Of course, file management scripts are not that hard to write. I’ve written a few for various purposes and choose Python as the language because it can be used anywhere a secure agent can be installed (i.e., Windows, Unix, and Linux). In this particular enterprise, getting scripts tested, installed and managed is only slightly less challenging than getting an enterprise archive service in place, so that was not the route for this situation. Not to fear, the enterprise did have the advanced version of Informatica Cloud, meaning it has the Application Integration (aka, ICRT, for its former name Informatica Cloud Run Time) license in addition to the Data Integration license. So rather than go through the managed services group to manage the scripting, I used the Application Integration platform to do the job. Here’s how.

Make some room

The first iteration had to do with recovering space quickly while the retention policy was still unknown. One minor hurdle was that the data integrations run pretty much 24/7 (which is why we were running into the space issues). So, the solution started with creating a subfolder where the files were piling up and moving them to new folder. Files in use wouldn’t move, so I didn’t have to worry about working on files that might be involved with an in-flight job. I only used a find based on the last modified date to completely eliminate that concern. After the files were moved it was trivial to have a command that compressed the files. While I would have liked to use the tar command for this, I wanted to grow a single archive rather than create daily archives and I did not want to have to explode and recompress each time as it might push the disk space in to the red. I named the temporary folders for the year and month and deleted folders once they became two months old.

If you haven’t worked with ICRT, it is optimized for working with web services and treats everything as XML, using XQuery and XPath functions for managing data.

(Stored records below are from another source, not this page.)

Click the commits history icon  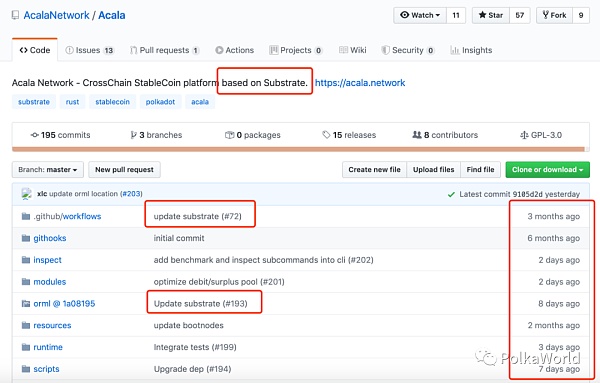click(x=34, y=135)
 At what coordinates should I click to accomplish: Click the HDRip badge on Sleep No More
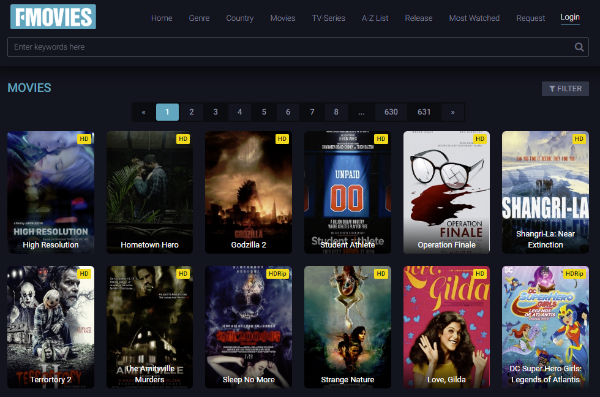pyautogui.click(x=277, y=273)
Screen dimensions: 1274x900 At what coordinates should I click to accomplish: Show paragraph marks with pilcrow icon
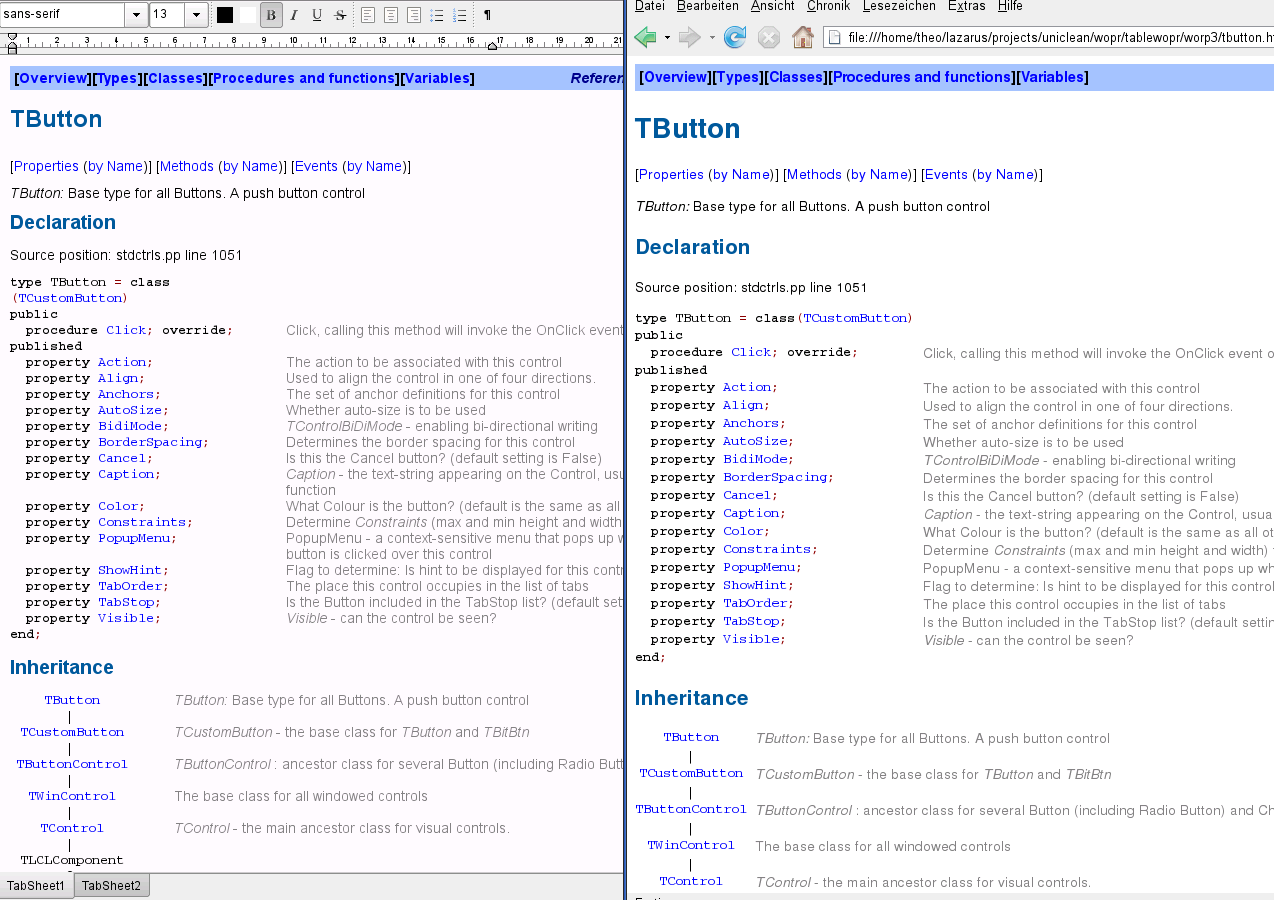[x=487, y=15]
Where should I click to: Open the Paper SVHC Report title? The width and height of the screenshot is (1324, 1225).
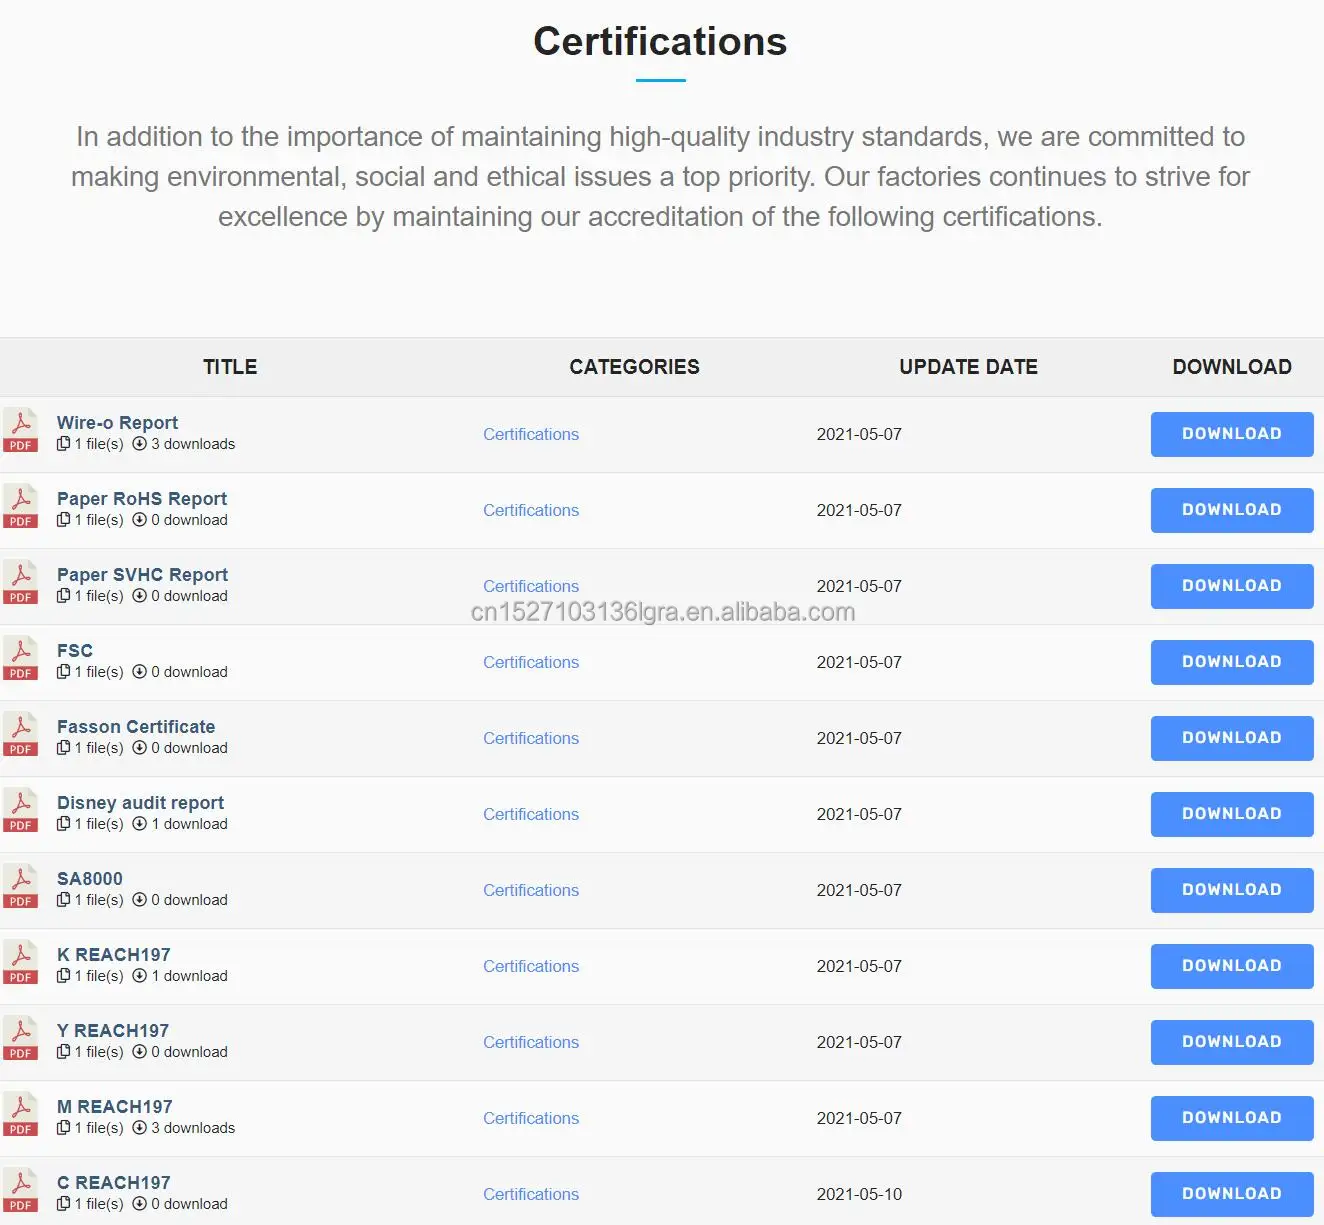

So, this first pass consisted of defining variables (current_dated_folder, old_dated_folder, last_month_year, days_to_zip, and months_to_keep) and then putting them together into a command generated by XQuery functions:

let $startDate := if(fn:day-from-date(fn:current-date()) >= ($temp.days_to_zip + 1)) then
              fn:concat(fn:year-from-date(fn:current-date()),’-‘,
    fn:substring($temp.current_dated_folder, 5),’-01’) else
    fn:concat($temp.last_month_year, ‘-01’)
let $durationDays := fn:concat(“P”, $temp.days_to_zip,”D”)
let $endDate := fn:substring(
              fn:string(fn:current-date() - xs:dayTimeDuration($durationDays))
    ,1, 10)
let $archive := fn:replace(fn:substring($startDate, 1, 7), ‘-‘, ‘’)
return fn:concat(‘find . -not -name “*.gz” -not -name “*.7z” -mtime +’,fn:string(31*$input.months_to_keep),’ -delete;’,
              ‘mkdir -p ‘, $temp.current_dated_folder,
              ‘;rm -rf ‘,$temp.old_dated_folder,
              ‘;find . -newermt “‘, $startDate,
    ‘“ ! -newermt “‘,$endDate,’” -print0 | xargs -IF -0 mv F ‘,$archive,
    ‘/;cd ‘,$archive,
    ‘;if [ “$(ls —ignore="*.gz" —ignore="*.zip" | wc -l)” -ge “1” ]; then zip —q ‘,$archive,
‘.zip -r *.* -8 -x *.gz* -x *.zip* -x *.7z*;find . -not -name “*.zip” -not -name “*.gz” -delete; fi’)

Watch your step

The first time I deployed this to another org I saw this ugly error:

{”error”:{”code”:500,”detail”:{”reason”:”Access denied.”,”code”:”AeException”},”message”:”Access denied.”}}

I will save you the details of the torturous steps I went through to find the problem but will share where I found it because it is not the first time it has happened to me. The answer was in a post I had made explaining to someone else how to fix it, which is to go to the Admin console and enable the Shell Service.

Everything is a nail

Like all quick fixes, I started with the immediate issue, which was fairly straight forward. Looking at the solution, which managed a log path that filled up because of dealing with a file I/O connection as part of hourly data integrations, I began looking for other nails my new hammer could deal with. The next obvious use was the file archives used to reconcile if issues were raised by the stake holders of the target systems. For the most part, this was a simple enhancement, increasing the number of field variables used and adding input fields for the variables so the process can be called as a service (one of my favorite Informatica Cloud Application Integration features).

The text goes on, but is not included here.